2. Le fleuve et la terre. Le retour aux ancêtres. L’élément liquide (le fleuve Wouri, l’océan) est omniprésent dans la cosmogonie Sawa. Même si le défunt est enterré dans la terre de ses aïeux, son âme doit être confiée aux puissances de l’eau. La consultation des ancêtres. Pour les grandes figures, les patriarches ou les matriarches, la notabilité coutumière navigue parfois le long du fleuve ou de l’estuaire. Les chefs invoquent les esprits de l’eau par des libations et des prières rituelles pour s’assurer que le défunt sera accueilli et élevé au rang d’ancêtre.
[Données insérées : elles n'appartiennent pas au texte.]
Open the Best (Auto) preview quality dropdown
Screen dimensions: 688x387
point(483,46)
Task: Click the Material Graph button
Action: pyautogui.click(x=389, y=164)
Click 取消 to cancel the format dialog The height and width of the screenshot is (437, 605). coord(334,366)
Le choix de la terre. Être enterré hors du village ou du domaine familial est souvent perçu comme une anomalie ou une source de honte par certains. Si pour des raisons spécifiques le défunt est inhumé ailleurs (en ville ou à l’étranger par exemple), la tradition exige que l’on vienne recueillir de la terre sacrée du village natal ou que l’on procède à des rites de liaison pour maintenir l’adéquation entre l’esprit du mort et la terre de ses ancêtres.
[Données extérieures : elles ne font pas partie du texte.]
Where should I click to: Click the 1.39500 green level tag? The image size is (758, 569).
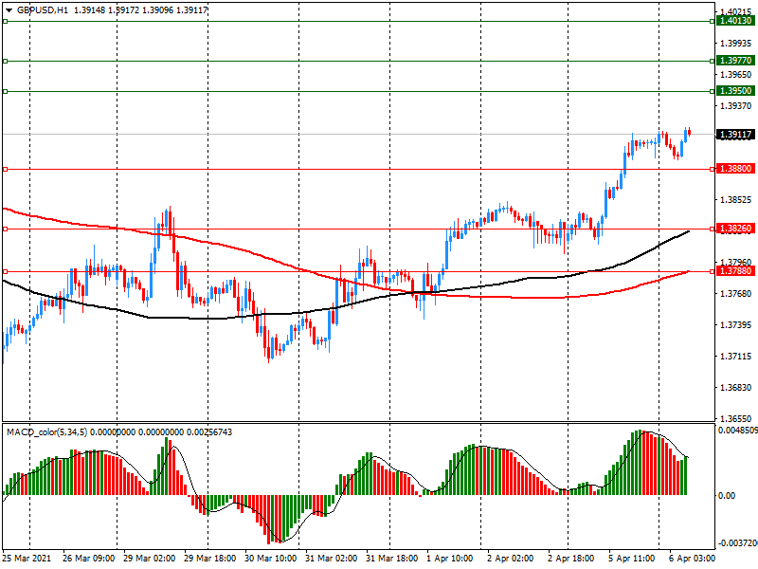coord(735,91)
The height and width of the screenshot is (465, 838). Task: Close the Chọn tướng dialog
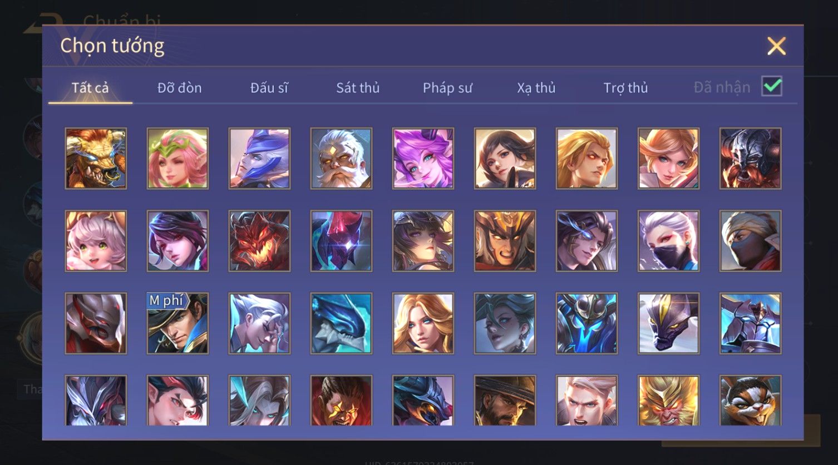[x=776, y=46]
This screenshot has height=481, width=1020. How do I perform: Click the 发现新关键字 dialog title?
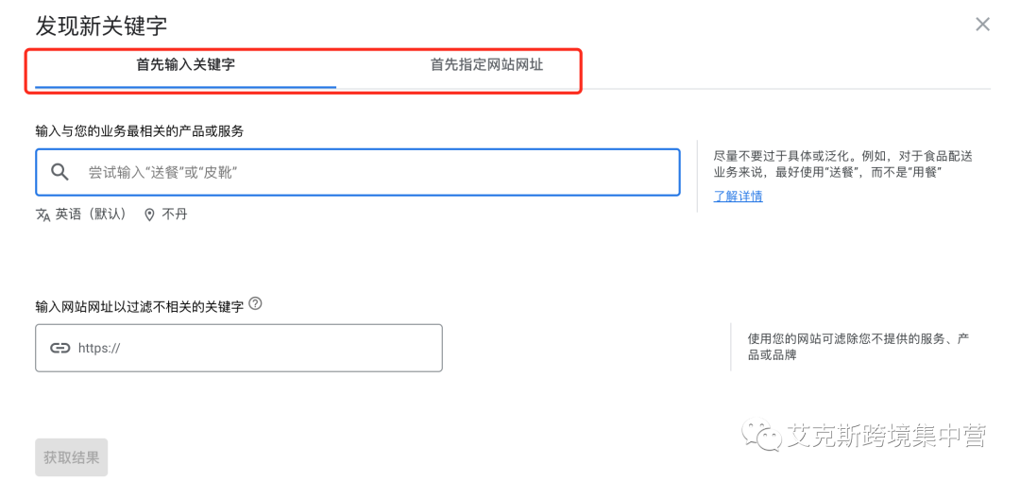click(x=101, y=26)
3. Les conduites de deuil. Veufs, veuves et rituels de purification. Le deuil chez les Sawa est un processus de séparation graduelle qui impose des conduites rigoureuses pour protéger les vivants de la contagion de la mort.L’interrogatoire rituel. Dans certaines communautés de l’aire Sawa , le veuf ou la veuve peut être soumis à un interrogatoire pour élucider les circonstances morales ou mystiques de la mort du conjoint. Il s’agit de laver le survivant de tout soupçon de complicité spirituelle.
Le rite du « Laver-mains » . Pratique mystico-traditionnelle cruciale, elle marque la rupture physique avec le défunt. On utilise des éléments végétaux et de l’eau purifiée. Des cordelettes ou des ficelles de tissu sont parfois nouées autour des poignets des proches pendant quelques jours pour symboliser leur attachement temporaire, avant d’être coupées pour signifier la libération de l’âme et le retour des vivants à la vie normale.
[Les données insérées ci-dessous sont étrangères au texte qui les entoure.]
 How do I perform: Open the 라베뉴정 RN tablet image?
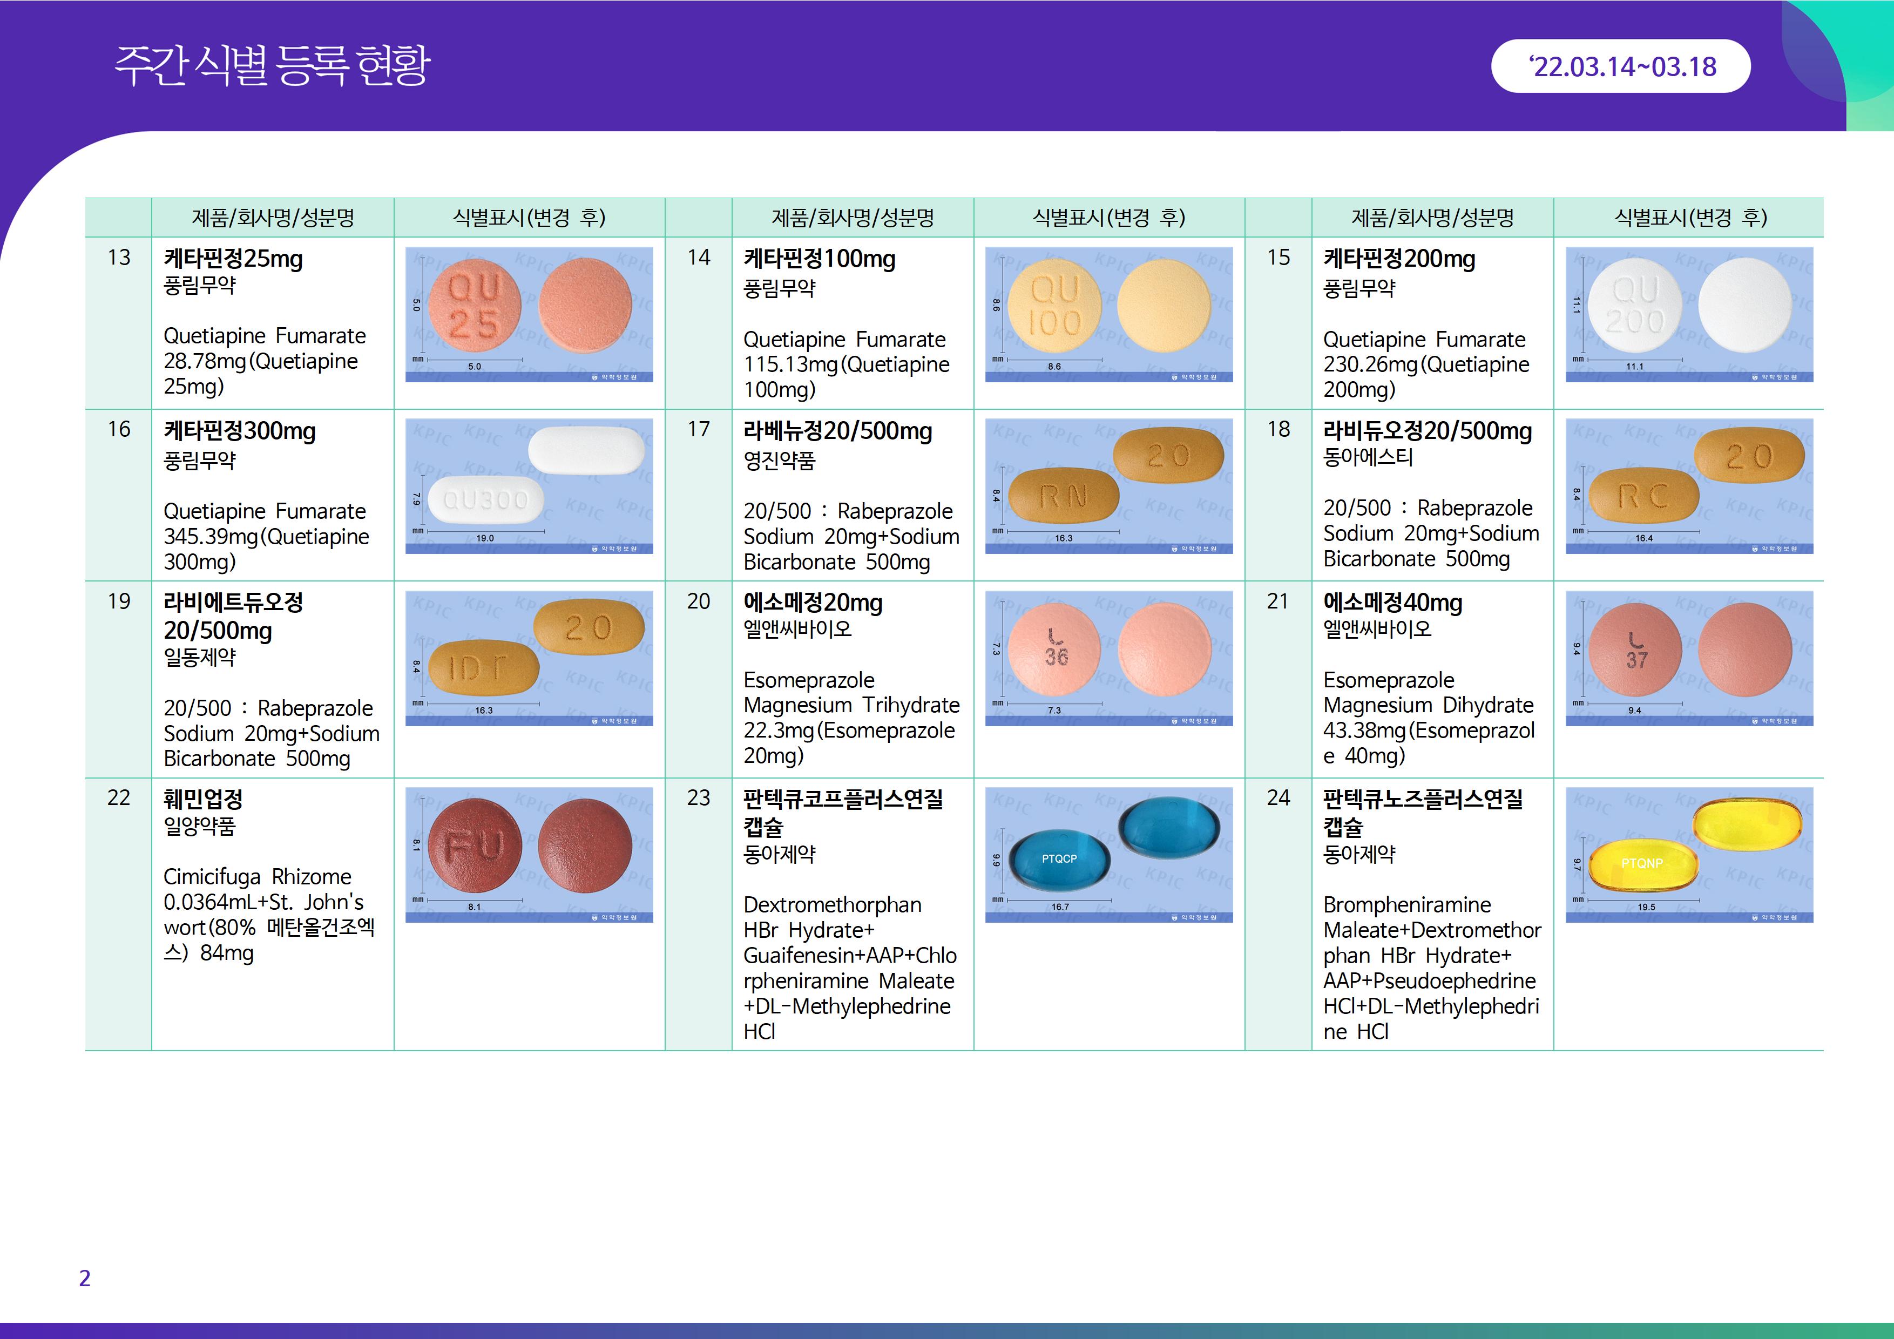click(x=1108, y=485)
Le traitement du corps et les veillées. De nos jours, avec l’influence des religions importées, le corps est veillé au rythme des chants religieux (souvent protestants ou catholiques, très ancrés dans le littoral) et des rythmes traditionnels. C’est une scène totale de représentation où la famille affiche son unité et son rang social à travers la qualité de l’accueil, les pagnes de deuil choisis et les repas partagés.